When Logan was born he was your average baby.
"Had a normal pregnancy by c-section," said Holly.
But then came the seizures.
Holly said: "Right before he turned one year, we were heading from Minnesota to Bismarck and it happened like three times in the car. And we stopped in Fargo at the ER and they said he's having seizures and within that 24/48 hours, he probably had at least a dozen of them and that's when they diagnosed it."
That diagnosis being intractable epilepsy, which basically means patients' seizures don't come under control with treatment and unfortunately for Logan, took away most of his ability to speak, along with some other basic-bodily functions.
"He still wears a diaper so, you know, for a 12-year-old kid, it's really hard for us to try to cope with that...try to get him potty trained and stuff like that. Because development-wise, it's just not there," said Todd Gillispie, Logan's dad.
So, when your son's quality of life seems to be non-existent what do you do? Well, the Gilepses turned to the Great American Bike Race for a little help and were given this beauty.

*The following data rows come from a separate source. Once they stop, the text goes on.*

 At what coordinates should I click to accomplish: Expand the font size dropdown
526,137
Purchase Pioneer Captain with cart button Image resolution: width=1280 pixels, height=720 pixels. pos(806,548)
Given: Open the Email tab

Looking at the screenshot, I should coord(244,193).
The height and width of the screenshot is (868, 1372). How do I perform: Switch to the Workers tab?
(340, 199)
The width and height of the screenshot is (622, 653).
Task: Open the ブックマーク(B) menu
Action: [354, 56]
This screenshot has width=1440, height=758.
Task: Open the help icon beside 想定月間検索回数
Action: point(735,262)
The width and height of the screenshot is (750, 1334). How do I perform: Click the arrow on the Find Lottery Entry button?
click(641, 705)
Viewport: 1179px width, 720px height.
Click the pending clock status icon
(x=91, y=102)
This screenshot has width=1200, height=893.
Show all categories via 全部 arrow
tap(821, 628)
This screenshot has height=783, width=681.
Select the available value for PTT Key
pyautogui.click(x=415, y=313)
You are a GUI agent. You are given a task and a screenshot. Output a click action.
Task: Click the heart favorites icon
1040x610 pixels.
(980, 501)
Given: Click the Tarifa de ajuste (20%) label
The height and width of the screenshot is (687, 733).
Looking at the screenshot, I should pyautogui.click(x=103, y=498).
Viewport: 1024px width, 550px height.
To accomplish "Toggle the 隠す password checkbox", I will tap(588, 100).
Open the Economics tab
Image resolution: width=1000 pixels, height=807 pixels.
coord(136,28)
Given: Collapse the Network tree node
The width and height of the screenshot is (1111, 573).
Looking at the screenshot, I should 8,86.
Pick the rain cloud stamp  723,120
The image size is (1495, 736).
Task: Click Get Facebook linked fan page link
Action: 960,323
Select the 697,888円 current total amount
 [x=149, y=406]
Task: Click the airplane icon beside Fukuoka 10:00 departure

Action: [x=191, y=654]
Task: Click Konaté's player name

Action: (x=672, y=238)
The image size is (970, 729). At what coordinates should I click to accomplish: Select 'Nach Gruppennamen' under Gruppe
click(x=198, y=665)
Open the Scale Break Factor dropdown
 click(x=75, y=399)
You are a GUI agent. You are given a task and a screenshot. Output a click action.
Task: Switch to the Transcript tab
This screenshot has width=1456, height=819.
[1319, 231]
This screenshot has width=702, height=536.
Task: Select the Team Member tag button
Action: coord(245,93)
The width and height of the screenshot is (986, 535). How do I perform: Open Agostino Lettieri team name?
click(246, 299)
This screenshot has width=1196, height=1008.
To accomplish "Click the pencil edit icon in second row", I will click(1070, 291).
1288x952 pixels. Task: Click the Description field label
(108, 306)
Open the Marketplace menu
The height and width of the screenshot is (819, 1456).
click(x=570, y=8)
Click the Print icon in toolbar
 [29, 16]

"When you're peddling, he will also pedal because that's good movement for his legs and his hips," said Holly.
The bike from GABR not only allows Logan to get that good exercise, but it also allows for outside play time just like other kids get.
"We can get out and enjoy the fresh air with everybody else. We don't have to constantly watch him because he's strapped in. So the safety features are really nice. And to have that peace of mind that you don't have to worry about him getting hurt," said Todd.
And, there's even more good news. Logan's parents say he hasn't had a seizure in more than a year and there is a chance he could grow out of them, which would allow even more quality time with mom, dad and, of course, the bike that's keeping the Gilepse family pedaling forward.